La experiencia acumulada por la belga Magotteaux desde su constitución en 1920 como suministrador de piezas de molienda para minería desembocó en una operación de compra por parte de Sigdo Koppers en 2011.
Su presidente chileno no puede por menos que destacar la “eficiencia” de la fundición de Urdiain, con una capacidad de adaptación para haber revertido la tendencia de su mercado doméstico por una apuesta internacional. Tal cambio se significa en el destino del 88% a la exportación.
“Tenemos planes de fomentar la producción y la eficiencia aquí”, avanzó como respaldo al proceso de reflexión que debe concluir con una organización de las instalaciones para un mayor rendimiento. Todo ello -como señaló el director de producción de la planta, David Sola- sin afectar a la plantilla de 123 operarios.
De momento, el interés empresarial de la multinacional chilena para Navarra se concentra en Urdiain, a la espera, no obstante, de los resultados de un nuevo paso en los vínculos que puedan estrechar con la sociedad Bergé en nuevas vías comerciales para el mercado europeo. De otro modo, la alianza puede trasladar a Europa un modelo de colaboración implantado en Latinoamérica. “Se está estudiando con empresas comerciales, no industriales, pero vincula empleo”, precisó Errázuriz.
EL APEGO A NAVARRA
Hay otro factor, de calado afectivo, que es favorable para el presente y futuro del centro de producción de Urdiain. Errázuriz, de 74 años de edad, habla con orgullo de sus orígenes en Arizkun, donde se alza el caserío homónino del que emigró a Chile un antepasado suyo en el siglo XVIII.
= = = =
- _Instrucciones_
Transcribe, sin cambiar nada, la parte del texto sobre la fundición de Urdiain que va desde "Su presidente chileno" hasta "a la exportación.".
= = = =
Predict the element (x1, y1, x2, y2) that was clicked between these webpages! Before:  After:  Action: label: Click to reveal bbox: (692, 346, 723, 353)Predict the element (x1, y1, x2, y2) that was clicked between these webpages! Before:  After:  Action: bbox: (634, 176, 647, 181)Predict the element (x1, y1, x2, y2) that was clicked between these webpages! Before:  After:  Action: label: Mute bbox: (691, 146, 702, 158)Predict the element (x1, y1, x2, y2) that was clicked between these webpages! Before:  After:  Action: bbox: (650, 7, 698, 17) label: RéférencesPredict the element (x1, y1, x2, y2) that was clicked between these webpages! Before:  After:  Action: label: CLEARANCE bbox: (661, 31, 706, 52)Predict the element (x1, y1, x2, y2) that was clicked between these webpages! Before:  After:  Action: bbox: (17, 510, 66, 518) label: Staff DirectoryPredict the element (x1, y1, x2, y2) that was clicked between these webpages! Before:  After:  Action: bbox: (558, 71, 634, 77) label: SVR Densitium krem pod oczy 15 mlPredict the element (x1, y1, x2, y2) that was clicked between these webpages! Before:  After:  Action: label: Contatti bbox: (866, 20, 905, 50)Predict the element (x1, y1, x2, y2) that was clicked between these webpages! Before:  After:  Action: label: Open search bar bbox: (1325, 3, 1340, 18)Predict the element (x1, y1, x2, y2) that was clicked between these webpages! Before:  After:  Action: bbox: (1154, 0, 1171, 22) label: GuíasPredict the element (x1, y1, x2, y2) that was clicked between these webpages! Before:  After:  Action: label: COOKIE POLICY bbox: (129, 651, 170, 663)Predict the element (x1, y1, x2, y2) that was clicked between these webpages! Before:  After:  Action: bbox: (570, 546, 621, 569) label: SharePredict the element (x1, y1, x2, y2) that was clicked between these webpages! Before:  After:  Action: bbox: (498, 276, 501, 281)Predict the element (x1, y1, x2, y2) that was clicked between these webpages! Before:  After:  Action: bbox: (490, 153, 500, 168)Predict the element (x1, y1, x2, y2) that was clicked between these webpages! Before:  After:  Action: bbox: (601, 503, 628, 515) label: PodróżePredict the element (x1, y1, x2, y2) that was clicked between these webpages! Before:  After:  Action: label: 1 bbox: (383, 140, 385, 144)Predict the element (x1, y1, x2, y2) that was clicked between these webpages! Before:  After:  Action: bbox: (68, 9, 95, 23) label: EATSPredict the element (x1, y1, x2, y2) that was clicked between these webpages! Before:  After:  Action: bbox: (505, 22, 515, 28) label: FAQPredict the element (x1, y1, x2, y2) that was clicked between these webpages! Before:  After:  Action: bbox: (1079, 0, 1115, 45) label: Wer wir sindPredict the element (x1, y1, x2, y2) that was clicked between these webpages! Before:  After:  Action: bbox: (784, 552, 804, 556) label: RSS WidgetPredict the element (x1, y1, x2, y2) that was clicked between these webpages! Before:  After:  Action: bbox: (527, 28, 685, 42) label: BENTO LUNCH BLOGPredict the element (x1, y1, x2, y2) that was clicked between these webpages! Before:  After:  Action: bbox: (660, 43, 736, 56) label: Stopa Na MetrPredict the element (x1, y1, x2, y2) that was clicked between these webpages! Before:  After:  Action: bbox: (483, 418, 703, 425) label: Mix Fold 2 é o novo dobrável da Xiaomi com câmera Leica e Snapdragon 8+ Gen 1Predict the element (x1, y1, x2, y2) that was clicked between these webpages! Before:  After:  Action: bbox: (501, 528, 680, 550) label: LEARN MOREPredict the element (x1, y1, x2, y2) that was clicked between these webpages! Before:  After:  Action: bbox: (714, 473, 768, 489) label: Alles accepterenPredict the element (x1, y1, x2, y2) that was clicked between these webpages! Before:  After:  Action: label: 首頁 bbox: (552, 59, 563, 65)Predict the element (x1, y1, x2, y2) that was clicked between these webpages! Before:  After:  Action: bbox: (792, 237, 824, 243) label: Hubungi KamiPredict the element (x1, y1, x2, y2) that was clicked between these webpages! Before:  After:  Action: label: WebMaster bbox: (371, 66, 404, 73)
= = = =
- _Resultado_
Su presidente chileno no puede por menos que destacar la “eficiencia” de la fundición de Urdiain, con una capacidad de adaptación para haber revertido la tendencia de su mercado doméstico por una apuesta internacional. Tal cambio se significa en el destino del 88% a la exportación.